start Passage to read

We querried the listers and here is what they had to say!
October 2000 Issu
e

PNR Q.: Do Vampires make good heroes/heroines or should they be relegated to the role of villains?


Rosemary Laurey: Definitely they make fine heroes and heroines.. but I admit to being biased <g> On the other hand they make truely powerful villains...

Shelly Raines: Obviously this depends on the mythology that the author creates surrounding and explaining the vampire. In the case of Feehan's Carpathians, in which they are a separate race just trying to survive, and one which tries to avoid killing, they are capable of mercy, compassion and tenderness, traits necessary in a h/h. In the case of Stoker's Dracula they are little better than beasts; they are predators with no humanity. These make much better villains. I don't think they can kill indiscriminately and be h/h material.

Gil: Depends on the vampire! Since I'm at work on a vampire novel (with Sir Richard Francis Burton, Victorian explorer and translator of the Kama Sutra, as a hero, I have had to think about this question. My theory is that being Changed, simply strengthens who you were in life. If you weren't a psychotic homicidal maniac in life, you won't suddenly become one as a vampire. However, they are predators of a sort, so for some people who were controlled personality disorders (I had a boss we called the Nazi Smurf of Gore because she looked like an aging Smurfette and had definite Nazi tendencies, who was evil in a petty way; being a vampire would have probably turned into an Anita Blake psychotic vamp, I suspect, because she'd have had such power without much to restrain her).

end Passage to read

**Exercise tasks:**
[1] Rewrite the vampire discussion from "Gil: Depends on" up to and including "to restrain her).", replacing "boss" with "supervisor".
[2] Translate this sentence from the vampire discussion into Spanish: "If you weren't a psychotic homicidal maniac in life, you won't suddenly become one as a vampire."
The records that come next have no connection to the vampire discussion.

start Excerpted data

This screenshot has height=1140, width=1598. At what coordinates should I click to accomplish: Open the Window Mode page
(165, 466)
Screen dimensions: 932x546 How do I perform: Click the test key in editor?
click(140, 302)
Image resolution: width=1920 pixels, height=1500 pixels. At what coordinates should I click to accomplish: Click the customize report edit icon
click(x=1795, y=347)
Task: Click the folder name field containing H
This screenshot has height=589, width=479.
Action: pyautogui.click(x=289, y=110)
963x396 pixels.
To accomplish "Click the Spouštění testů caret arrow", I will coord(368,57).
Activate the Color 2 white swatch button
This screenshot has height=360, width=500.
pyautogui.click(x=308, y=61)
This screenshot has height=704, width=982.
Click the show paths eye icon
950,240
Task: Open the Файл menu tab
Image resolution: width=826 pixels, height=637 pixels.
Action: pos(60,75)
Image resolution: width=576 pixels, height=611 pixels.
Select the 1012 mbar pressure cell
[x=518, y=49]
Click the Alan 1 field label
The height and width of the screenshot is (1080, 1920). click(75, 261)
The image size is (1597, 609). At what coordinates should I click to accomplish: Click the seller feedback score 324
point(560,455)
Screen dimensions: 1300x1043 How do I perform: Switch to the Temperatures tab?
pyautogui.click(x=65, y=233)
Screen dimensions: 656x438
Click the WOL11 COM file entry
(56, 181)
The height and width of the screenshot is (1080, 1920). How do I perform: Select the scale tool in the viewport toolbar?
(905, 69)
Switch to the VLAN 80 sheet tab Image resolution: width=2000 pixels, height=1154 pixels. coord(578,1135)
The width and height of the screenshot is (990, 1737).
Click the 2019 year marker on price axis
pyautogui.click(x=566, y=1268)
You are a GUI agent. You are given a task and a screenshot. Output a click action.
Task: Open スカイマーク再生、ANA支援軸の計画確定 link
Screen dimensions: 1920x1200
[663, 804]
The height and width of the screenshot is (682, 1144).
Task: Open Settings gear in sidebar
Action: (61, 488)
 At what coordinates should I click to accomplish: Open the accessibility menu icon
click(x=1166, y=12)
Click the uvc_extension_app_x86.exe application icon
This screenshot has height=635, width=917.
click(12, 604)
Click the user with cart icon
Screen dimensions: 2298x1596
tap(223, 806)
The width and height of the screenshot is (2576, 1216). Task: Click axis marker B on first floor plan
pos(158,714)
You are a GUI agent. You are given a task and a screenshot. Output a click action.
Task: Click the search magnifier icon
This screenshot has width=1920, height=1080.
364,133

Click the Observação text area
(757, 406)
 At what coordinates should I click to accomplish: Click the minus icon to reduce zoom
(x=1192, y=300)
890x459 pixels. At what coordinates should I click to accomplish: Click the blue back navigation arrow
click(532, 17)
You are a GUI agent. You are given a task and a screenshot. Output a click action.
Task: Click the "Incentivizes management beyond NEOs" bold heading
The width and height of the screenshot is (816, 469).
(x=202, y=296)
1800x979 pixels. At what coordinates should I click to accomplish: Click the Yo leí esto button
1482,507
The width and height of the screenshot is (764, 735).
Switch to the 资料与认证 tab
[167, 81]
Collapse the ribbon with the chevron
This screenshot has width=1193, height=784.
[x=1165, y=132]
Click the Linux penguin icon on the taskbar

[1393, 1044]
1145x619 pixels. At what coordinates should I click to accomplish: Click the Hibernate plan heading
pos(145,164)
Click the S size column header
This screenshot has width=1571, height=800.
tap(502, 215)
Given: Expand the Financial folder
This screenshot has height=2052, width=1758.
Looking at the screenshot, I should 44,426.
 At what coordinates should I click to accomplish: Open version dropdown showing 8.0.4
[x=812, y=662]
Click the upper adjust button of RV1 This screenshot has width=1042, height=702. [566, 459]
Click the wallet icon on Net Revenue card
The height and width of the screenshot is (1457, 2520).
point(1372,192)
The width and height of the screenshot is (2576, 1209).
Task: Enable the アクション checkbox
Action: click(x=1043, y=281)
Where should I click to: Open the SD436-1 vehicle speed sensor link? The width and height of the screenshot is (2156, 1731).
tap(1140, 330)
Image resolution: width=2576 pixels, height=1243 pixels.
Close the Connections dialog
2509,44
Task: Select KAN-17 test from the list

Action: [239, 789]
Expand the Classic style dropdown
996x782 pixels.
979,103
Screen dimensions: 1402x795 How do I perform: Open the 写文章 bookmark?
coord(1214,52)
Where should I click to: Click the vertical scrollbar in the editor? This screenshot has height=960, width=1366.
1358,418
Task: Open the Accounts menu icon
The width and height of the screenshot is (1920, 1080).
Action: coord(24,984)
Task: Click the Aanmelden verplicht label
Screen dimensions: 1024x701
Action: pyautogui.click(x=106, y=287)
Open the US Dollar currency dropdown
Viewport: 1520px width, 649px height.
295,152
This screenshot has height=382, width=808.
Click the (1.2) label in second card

end Excerpted data

**Answers provided:**
[1]
Gil: Depends on the vampire! Since I'm at work on a vampire novel (with Sir Richard Francis Burton, Victorian explorer and translator of the Kama Sutra, as a hero, I have had to think about this question. My theory is that being Changed, simply strengthens who you were in life. If you weren't a psychotic homicidal maniac in life, you won't suddenly become one as a vampire. However, they are predators of a sort, so for some people who were controlled personality disorders (I had a supervisor we called the Nazi Smurf of Gore because she looked like an aging Smurfette and had definite Nazi tendencies, who was evil in a petty way; being a vampire would have probably turned into an Anita Blake psychotic vamp, I suspect, because she'd have had such power without much to restrain her).

[2] Si no eras un maníaco homicida psicótico en vida, no te convertirás de repente en uno siendo vampiro.